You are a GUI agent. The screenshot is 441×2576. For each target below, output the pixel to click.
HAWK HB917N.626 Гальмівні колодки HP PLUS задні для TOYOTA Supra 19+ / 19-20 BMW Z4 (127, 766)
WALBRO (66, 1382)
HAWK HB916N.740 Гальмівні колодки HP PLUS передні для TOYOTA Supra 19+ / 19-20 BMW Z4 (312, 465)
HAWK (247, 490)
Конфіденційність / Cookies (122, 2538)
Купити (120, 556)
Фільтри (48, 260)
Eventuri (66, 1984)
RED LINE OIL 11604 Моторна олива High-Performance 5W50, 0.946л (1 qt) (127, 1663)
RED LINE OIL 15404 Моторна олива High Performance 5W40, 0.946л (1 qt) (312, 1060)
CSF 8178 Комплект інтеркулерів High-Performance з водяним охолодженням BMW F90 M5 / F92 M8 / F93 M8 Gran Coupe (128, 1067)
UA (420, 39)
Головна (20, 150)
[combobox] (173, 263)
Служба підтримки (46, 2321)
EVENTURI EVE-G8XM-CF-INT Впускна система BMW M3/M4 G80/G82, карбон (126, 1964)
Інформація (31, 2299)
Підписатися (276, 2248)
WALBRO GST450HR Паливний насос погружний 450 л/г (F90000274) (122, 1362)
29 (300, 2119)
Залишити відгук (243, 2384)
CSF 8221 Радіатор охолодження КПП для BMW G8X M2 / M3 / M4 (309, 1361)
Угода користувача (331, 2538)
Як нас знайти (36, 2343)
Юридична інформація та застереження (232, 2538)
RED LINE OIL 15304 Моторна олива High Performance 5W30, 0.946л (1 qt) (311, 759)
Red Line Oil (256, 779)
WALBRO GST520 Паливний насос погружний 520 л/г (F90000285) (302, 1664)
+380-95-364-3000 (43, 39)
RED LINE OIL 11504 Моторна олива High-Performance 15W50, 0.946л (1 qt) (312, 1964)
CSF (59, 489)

******************************

Retype all of the data exactly, so that nothing differs from what is given.

**Answer area:**
You are a GUI agent. The screenshot is 441×2576. For each target below, output the pixel to click.
HAWK HB917N.626 Гальмівні колодки HP PLUS задні для TOYOTA Supra 19+ / 19-20 BMW Z4 (127, 766)
WALBRO (66, 1382)
HAWK HB916N.740 Гальмівні колодки HP PLUS передні для TOYOTA Supra 19+ / 19-20 BMW Z4 (312, 465)
HAWK (247, 490)
Конфіденційність / Cookies (122, 2538)
Купити (120, 556)
Фільтри (48, 260)
Eventuri (66, 1984)
RED LINE OIL 11604 Моторна олива High-Performance 5W50, 0.946л (1 qt) (127, 1663)
RED LINE OIL 15404 Моторна олива High Performance 5W40, 0.946л (1 qt) (312, 1060)
CSF 8178 Комплект інтеркулерів High-Performance з водяним охолодженням BMW F90 M5 / F92 M8 / F93 M8 Gran Coupe (128, 1067)
UA (420, 39)
Головна (20, 150)
[combobox] (173, 263)
Служба підтримки (46, 2321)
EVENTURI EVE-G8XM-CF-INT Впускна система BMW M3/M4 G80/G82, карбон (126, 1964)
Інформація (31, 2299)
Підписатися (276, 2248)
WALBRO GST450HR Паливний насос погружний 450 л/г (F90000274) (122, 1362)
29 (300, 2119)
Залишити відгук (243, 2384)
CSF 8221 Радіатор охолодження КПП для BMW G8X M2 / M3 / M4 (309, 1361)
Угода користувача (331, 2538)
Як нас знайти (36, 2343)
Юридична інформація та застереження (232, 2538)
RED LINE OIL 15304 Моторна олива High Performance 5W30, 0.946л (1 qt) (311, 759)
Red Line Oil (256, 779)
WALBRO GST520 Паливний насос погружний 520 л/г (F90000285) (302, 1664)
+380-95-364-3000 (43, 39)
RED LINE OIL 11504 Моторна олива High-Performance 15W50, 0.946л (1 qt) (312, 1964)
CSF (59, 489)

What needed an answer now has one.